You should not use the training data for hyper-parameter tuning. In other words, when doing the hyper-parameter tuning, you should not optimize the training objective. You should optimize an objective computed on a dataset that is different than the training dataset. This dataset is sometimes called validation dataset, which can also be used for early stopping, which is not a way of hyper-parameter tuning but to avoid over-fitting.
In the Keras Tuner, you can specify the validation data (which is passed to the fit
method under the hood) and the objective of the hyper-parameter optimization. You should specify that the objective is computed on the validation data (e.g. val_loss
or val_accuracy
), which should be different than the training data. Here you have a complete example.
Once you have selected your hyper-parameters, you can train again the best model on a training dataset, which can or not be the same as the training dataset you used during hyper-parameter optimization, but you should use a test dataset to assess the generalization ability of your model. The main requirement is that the training, validation, and test datasets are disjoint in order to avoid bias.

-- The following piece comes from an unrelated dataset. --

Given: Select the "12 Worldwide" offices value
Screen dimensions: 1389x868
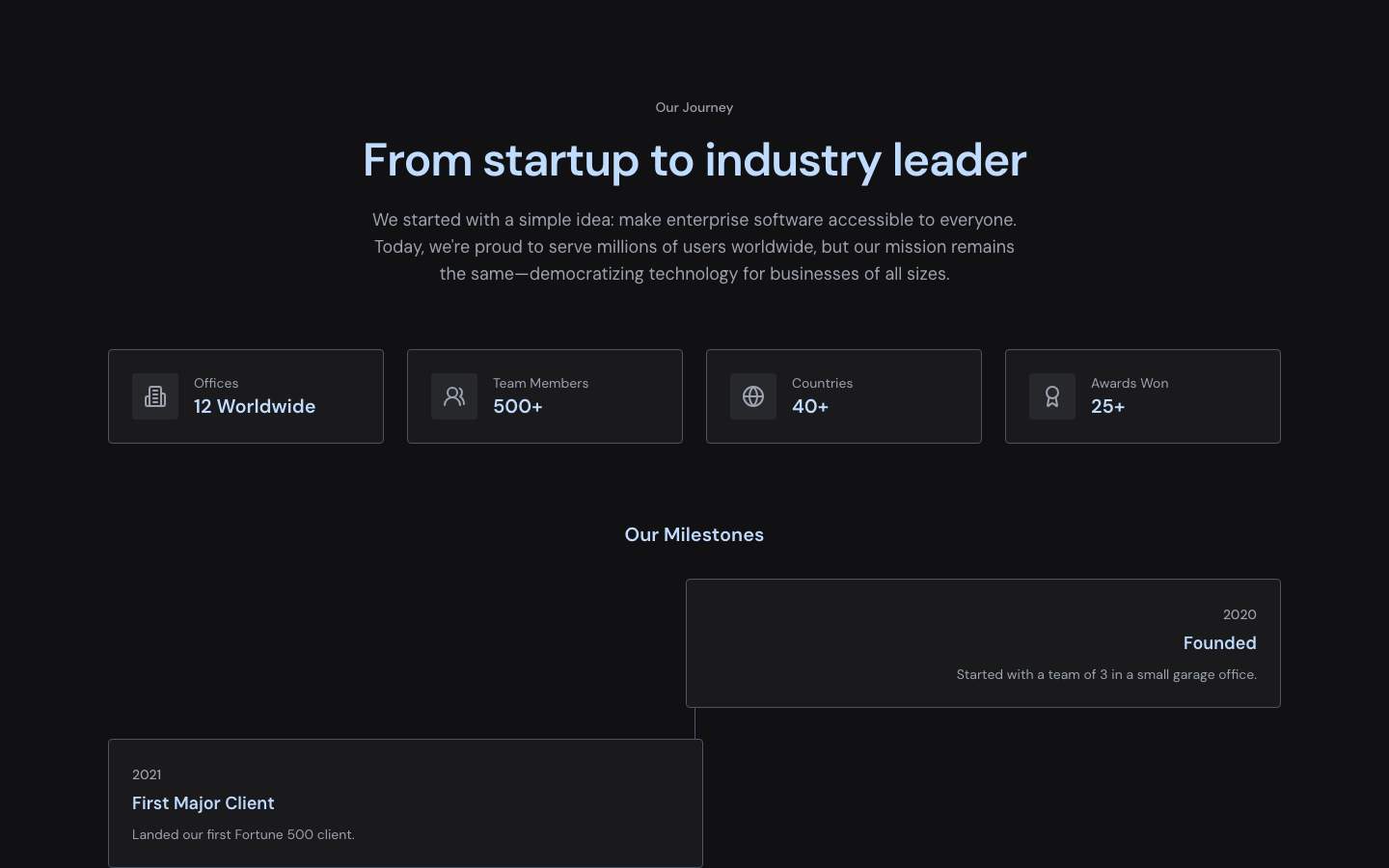Looking at the screenshot, I should tap(255, 407).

If you use k-fold cross-validation, you will be training and testing your model with different parts of your whole dataset each time. So, if you have $k$ folds, you will use $k - 1$ folds for training and one for testing. You will do this $k$ times, each time with a different fold for testing and the rest for training. This means that you will be using all your data for training and testing, but, each time, the training and test datasets are separate. You use k-fold CV in order to compute an average (and/or variance) estimate of generalisation of your model (you do this especially when your dataset is small).
In principle, I don't see any big problem with doing k-fold cross-validation after you have selected the best hyper-parameters (e.g. architecture), as long as you used a separate validation dataset, which is disjoint from the data you used for k-fold CV. However, make sure to shuffle your data before hyper-parameter tuning (i.e. before selecting the validation dataset), so that the distribution of the training, validation, and test datasets is roughly the same.
If I understand your descriptions correctly, it seems that you used the validation data also during k-fold CV. I don't think this was a good idea, as you're training and testing a model using data that you used to select that model itself (so this can introduce some kind of bias). You also don't specify which metric you optimize during hyper-parameter optimization.